An Tai · Answer 5 · Thu Aug 04 2022 21:43:57 GMT+0800 (China Standard Time)

PSNR cannot be a negative number. You need to find out why, e.g., you can start by checking whether the generated image is normal.

…

------------------ 原始邮件 ------------------ 发件人: "Suanmd/TR-MISR" ***@***.***>; 发送时间: 2022年8月4日(星期四) 晚上9:39 ***@***.***>; ***@***.******@***.***>; 主题: Re: [Suanmd/TR-MISR] What is wrong with augmentation code (Why not to use it?) (Issue #4) and also the psnr is in negative. I don't know is that also normal ? — Reply to this email directly, view it on GitHub, or unsubscribe. You are receiving this because you commented.Message ID: ***@***.***>

Mohamed Ramzy Ibrahim · Answer 6 · Fri Aug 05 2022 18:03:42 GMT+0800 (China Standard Time)

`
if not config["training"]["use_all_data_to_fight_leaderboard"]:
# Eval
fusion_model.eval()
val_score = 0.0 # monitor val score

        for lrs, lr_maps, alphas, hrs, hr_maps, names in dataloaders['val']:
            lrs = lrs.float().to(device)
            lr_maps = lr_maps.float().to(device)
            alphas = alphas.float().to(device)
            hrs = hrs.numpy()
            hr_maps = hr_maps.numpy()

            srs = fusion_model(lrs)

            # compute ESA score
            srs = srs[0].detach().cpu().numpy()
            for i in range(srs.shape[0]):

                if baseline_cpsnrs is None:
                    if config["training"]["truncate values"]:
                        val_score -= shift_cPSNR(np.clip((srs[i] - np.min(srs[i])), 0, 16383/65535), hrs[i], hr_maps[i])
                    else:
                        val_score -= shift_cPSNR(srs[i], hrs[i], hr_maps[i])
                else:
                    ESA = baseline_cpsnrs[names[i]]
                    # val_score += ESA / shift_cPSNR(srs[i], hrs[i], hr_maps[i])
                    if config["training"]["truncate values"]:
                        val_score -= shift_cPSNR(np.clip((srs[i] - np.min(srs[i])), 0, 16383/65535), hrs[i], hr_maps[i])
                    else:
                        val_score -= shift_cPSNR(srs[i], hrs[i], hr_maps[i])

        val_score /= len(dataloaders['val'].dataset)

`

Why is the validation score here subtracted?
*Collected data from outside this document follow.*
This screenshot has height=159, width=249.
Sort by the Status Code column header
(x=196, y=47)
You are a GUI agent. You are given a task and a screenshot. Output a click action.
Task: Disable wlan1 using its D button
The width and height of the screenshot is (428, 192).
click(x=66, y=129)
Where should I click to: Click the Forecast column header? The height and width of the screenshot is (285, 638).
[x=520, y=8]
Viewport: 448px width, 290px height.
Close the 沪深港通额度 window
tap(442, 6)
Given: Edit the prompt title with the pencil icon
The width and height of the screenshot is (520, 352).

I think that is the reason that after each epoch the psnr is negative. am I correct? as I understand that shift _cPSNR is a function that returns the max cPSNR with regard to LR image registration (crop of borders)

Elwarfalli · Answer 7 · Thu Sep 15 2022 05:00:28 GMT+0800 (China Standard Time)

Same! getting negative values. Have you solved the problem??

An Tai · Answer 8 · Thu Sep 15 2022 11:27:53 GMT+0800 (China Standard Time)

Hi, negative values are OK. You can validate the model and check the generated results. The augmentation code may cause extra rotations resulting in incorrect LR-HR pairs, and furthermore, the code leads to a greater computation.

…

------------------ 原始邮件 ------------------ 发件人: ***@***.***>; 发送时间: 2022年9月15日(星期四) 凌晨5:00 收件人: ***@***.***>; 抄送: ***@***.***>; ***@***.***>; 主题: Re: [Suanmd/TR-MISR] What is wrong with augmentation code (Why not to use it?) (Issue #4) Same! getting negative values. Have you solved the problem?? — Reply to this email directly, view it on GitHub, or unsubscribe. You are receiving this because you commented.Message ID: ***@***.***>

nonick2k23 · Answer 9 · Tue Feb 07 2023 17:21:15 GMT+0800 (China Standard Time)

Can you explain the logic behind using a negative loss for training? You are using either L1 or L2 or SSIM or a combination of the three. Why would you have a negative loss value in the end? What's the purpose?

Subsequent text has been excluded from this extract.